Dibujo de Mihaly Zichy. |
CRÓNICA MÁS BIEN VERDE
El palique que se estaba tejiendo, a media voz, en un rincón de la barra del bar “La Gloria” era de alto voltaje. Tenía -parecióme- casi tanto picante como las calenturientas cabecitas de Almudena Grandes y de Pedro Almodóvar. Era como la punta del iceberg del “Decamerón” llanisco, que aún está sin escribir. “Esto suena a tradición oral de la buena”, supuse. No había ropa tendida (Pepín Sánchez Inclán, el ejemplar chigrero, estaba atrapado en la hora punta de las comidas), y agucé el oído para captar el runrún que llegaba desde el corner:
- “Muchu me gusta una rapaza de un club de alterne. Mulatina. Veintipocos años” -oí que confesaba un caballero, en tono confidencial-. “Pero yo creo que me está tomando por el pitu del serenu. Conmigo, se desahoga. El otru día empezó a contame penas y no paraba, la probe: que si su familia, allá en Brasil, está pasándolas de a kilo; que si viven en una chabola como chinches; que si cada hermana tien una recua de hijos de por Dios; que si los sobrinos se dedican a golfiar y a atracar a los turistas… Allí me tenías a mí en calzoncillos, como un pendejo, sentáu al borde del catre y mirando el reloj, temiendo que el encargau empezará a tocanos el timbre, por no decir otra cosa. Así que tuve que cortala en secu: ‘Todo eso está muy bien, pero vete quitándote las bragas, que se nos está pasando la media hora’, la diji”.
La demoledora confidencia no trascendió más allá de mi privilegiada posición en la barra. Sin solución de continuidad, en aquel corrillo empezó a aportar su testimonio un segundo interviniente. Era alguien que había vivido en tierras mexicanas unos cuantos años y que parecía pertrechado de una apañada experiencia en ultramar. “Ahora que saca esti eso os contaré yo que en México coincidí con un mozu de Los Callejos, altu y rocosu como el Palu Poo. Llevaba tres meses por allá, empleau en el negociu de un tíu suyu, trabajando muy duru, y al patrón le pareció llegáu el momentu de que el gachupín soltara lastre y espabilara un pocu”. El tertuliano en el uso de la palabra refirió, con la precisión descriptiva de una página de “Cien años de soledad”, cómo el joven de Los Callejos fue llevado de fiesta a una acreditada casa de lenocinio. “ ‘Escoge la que quieras’, le dijo el tíu, y él se relamió viendo aquel panorama de lencería.
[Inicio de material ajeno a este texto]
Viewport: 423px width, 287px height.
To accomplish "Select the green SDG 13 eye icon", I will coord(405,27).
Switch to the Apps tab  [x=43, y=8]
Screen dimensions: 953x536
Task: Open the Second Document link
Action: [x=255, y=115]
Eligió a una indina que parecía como de porcelana y ambos entraron en una recámara. El chingao” -continuaba el narrador- “empezó a cabalgar encima de ella, que apenas podía asomar el jocicu debaju de aquella mole. El mozu sudaba como un topineru y la arengaba: ‘¡Muévete, rechula mía!’ Y el traca-traca del somier se extendía por toda la casa. ‘¡Muévete, coño!’”, insistía el galán, cada vez más sofocau. ‘¡Que te muevas, puñetas, que pareces mensa!’ Hasta que la moza le respondió en un resuellu: ‘¡Si qui-e-res que me mue-va, bá-ja-te, ca-brón!’
- “¿Y qué me decís de aquel famosu cobrador de Mento? ¿Os acordáis de él?” -saltó otro a meter baza- “Era terrible. Buena gente. Ruinucu, pero gallu. Muy gallu. Una vez, en Carreña, quedó en vese con una chavala que estaba sirviendo allí. La línea no salía hasta después de comer y al paisanu le dio tiempu a echar una firma. Cuando se bajó los calzones y dejó al descubiertu la artillería, la muchacha se asustó: ‘¡Mecá! ¡No me diga que me va usté a meter todo eso…!’ Pero él acertó a tranquilizala con el temple de Humphrey Bogart: ‘¡Qué va, hija mía! Lo que entra es na más que la puntina; el restu es sólu pa empujar’ ”.
El relato continuó un cuarto de hora, mientras Pepín seguía enfrascado en lo suyo y yo anotaba estas inocuas revelaciones en una servilleta de papel, antes de que se me olvidaran.